Paul Wells on how everywhere the news is the same: bad

These days, no news is good. Period.

Tara Todras-Whitehill/AP

The other day, Martin Scorsese screened his new 3-D children’s movie, Hugo, for his daughter Francesca, who was turning 12, and 50 of her friends. Two thoughts occur:

It’s probably a good thing Scorsese didn’t have a daughter turning 12 the year he made Taxi Driver.

It’s official: you’re an inadequate parent.

“What? A pinata?! Daddy, I wanted 3-D Jude Law! Francesca’s dad gave her 3-D Jude Law!”

This is the kind of autumn we’re having, people. Trouble and woe in every direction. We are way past the days of “No News is Good News.” We are well into the realm of “No News is Good.” It’s as if the entire world had turned into a Maclean’s magazine cover.

The omens and portents are many. Consider these two isolated data points:

Pakistan’s ambassador to the U.S. resigned amid allegations he was trying to enlist the Obama administration in a struggle to keep Pakistan from falling under military control.

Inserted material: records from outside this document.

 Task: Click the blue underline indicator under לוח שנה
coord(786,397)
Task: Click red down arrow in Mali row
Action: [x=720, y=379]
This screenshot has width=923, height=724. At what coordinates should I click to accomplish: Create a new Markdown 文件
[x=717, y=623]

Billy Crystal is going to host the Oscars again.

Sure, the scale of these potential disasters is not quite the same. But as Dan Gardner reminded us in his book Risk: The Science and Politics of Fear, risk is the product of a nasty event’s magnitude, multiplied by its probability. So “nuclear-tipped Islamo-fascist Pakistan” would be a bigger problem, if it came to pass, than “way-too-long opening musical number in dubious homage to the Best Picture nominees.” But it’s also less of a sure thing. So basically you should worry as much about one as the other.

Everywhere the news is the same: bad. In Washington, the bipartisan congressional debt supercommittee turned out to be a partisan congressional debt supercommittee, which means it was unable to decide how to fix the jumbo American debt. The panel never had a chance of succeeding. As soon as it admitted failure, everyone went right back to work on whose fault this all was.

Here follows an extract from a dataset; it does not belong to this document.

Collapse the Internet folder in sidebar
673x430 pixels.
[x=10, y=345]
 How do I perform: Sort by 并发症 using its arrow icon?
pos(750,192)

“What’s most disappointing about that is that our President has had no involvement in the process,” Republican presidential candidate Mitt Romney said. “Instead, he’s been out doing other things: campaigning and blaming and travelling.” Romney, who has had no involvement in the process, made his comments in Nashua, N.H., where he had travelled to campaign.

Failure of the debt panel “guarantees” (i.e. probably does not guarantee) a series of tax increases and spending cuts meant to reduce the debt. These measures are designed to be automatic. So they will not be automatic. The chairman of the House armed services committee, Howard “Buck” McKeon, said he will bring in a bill to prevent the automatic cuts. So (a) words have no meaning and (b) countless billions of dollars’ worth of war machinery and, who knows, maybe the very credibility of the U.S. economy, now depend on the actions of a guy named “Buck.”

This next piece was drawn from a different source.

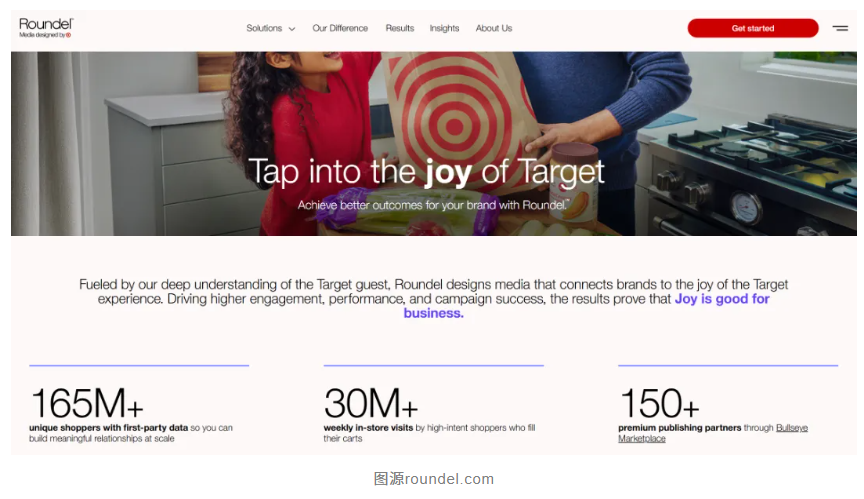Screen dimensions: 864x499
Task: Open the hamburger menu icon
Action: coord(840,28)
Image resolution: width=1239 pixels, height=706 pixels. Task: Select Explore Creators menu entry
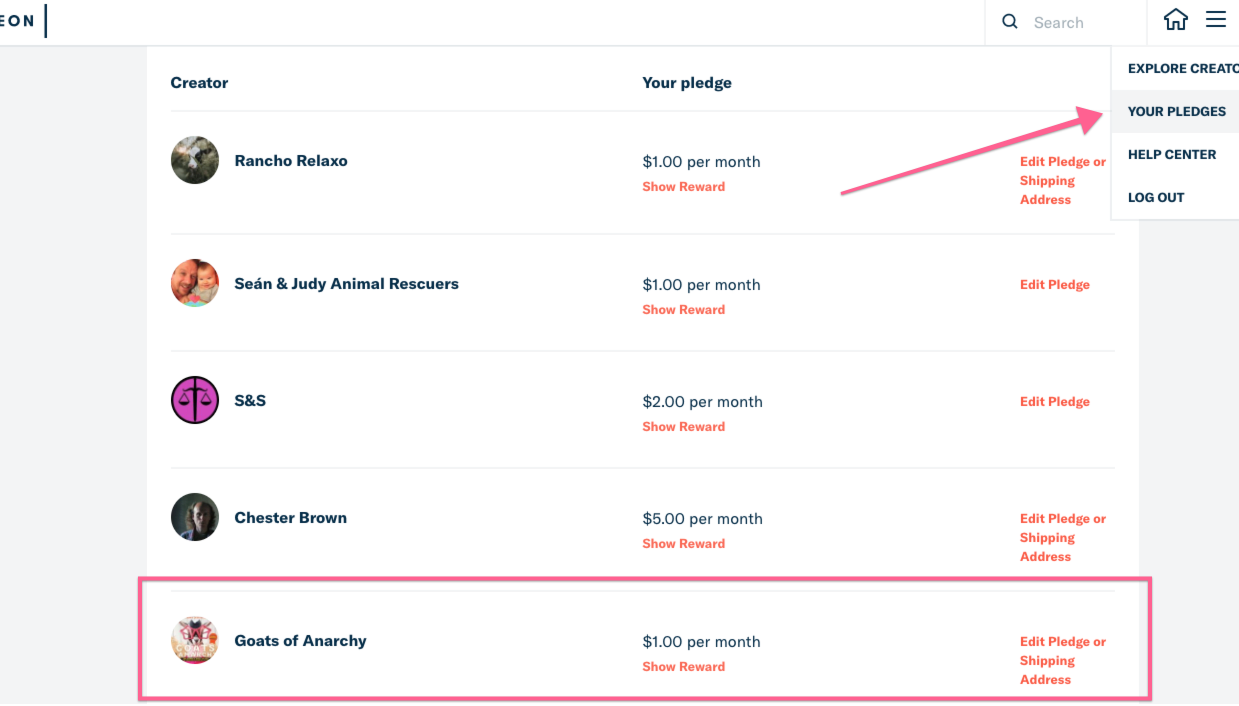(x=1182, y=69)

In Egypt, the army has finally agreed to early elections, which could well mean triumph for the Islamic fundamentalists. The “liberals”—the groups that want the most democracy, as Canadians understand the term—prefer a later election, because the democrats can’t win if voting happens now. The good news is Egypt’s army and its fundamentalists aren’t in open warfare. The bad news is they’re starting to get along.

The top-grossing film in North America is the latest Twilight movie about pale, pouty vampires. Taylor Swift, who swept the American Music Awards, has the top-grossing tour in North America. Here I have no punchline. I figure I don’t really need one.

In Ontario, Dalton McGuinty’s Liberals returned to office with a Throne Speech that used the words “uncertainty” and “slow” four times each. Perhaps surprisingly, the Throne Speech wasn’t referring to U.S. Republican party presidential candidate Herman Cain, who told an interviewer he thinks a military strike against Iran would be a bad idea because Iran has mountains. “I’m not supposed to know anything about foreign policy,” Cain told a campaign rally later. “Just thought I’d throw that out.”

Perhaps the best demonstration that a leader should know as little as possible about foreign policy is Michael Ignatieff. The former Liberal leader, BBC globetrotter and Kennedy School thinker is the subject of a new book by our distinguished colleague Peter C. Newman, who signed on to chronicle Ignatieff’s triumph in the recent elections but who remains flexible based on changing events. Newman is down on the Liberals these days, but remains oddly persuaded Ignatieff had greatness in him.

“This party needs to change, this party has to grow, this party needs to renew,” Ignatieff told Newman in July, 2010. “We’ve got a hell of a lot of work to do.”

“If people could have only heard the way he talked to me on the bus,” Newman writes. I think that’s precisely backwards. People heard, loud and clear, that the Liberals need to change, grow and renew, and that they had a hell of a lot of work to do. So people declined to elect them.

Meanwhile, the news continues to roll in. The Canadian Press reports that Canada’s multi-billion-dollar F-35 jet fighters may be unable to communicate with ground troops or older aircraft, if the F-35s ever even get delivered. It’s that kind of autumn.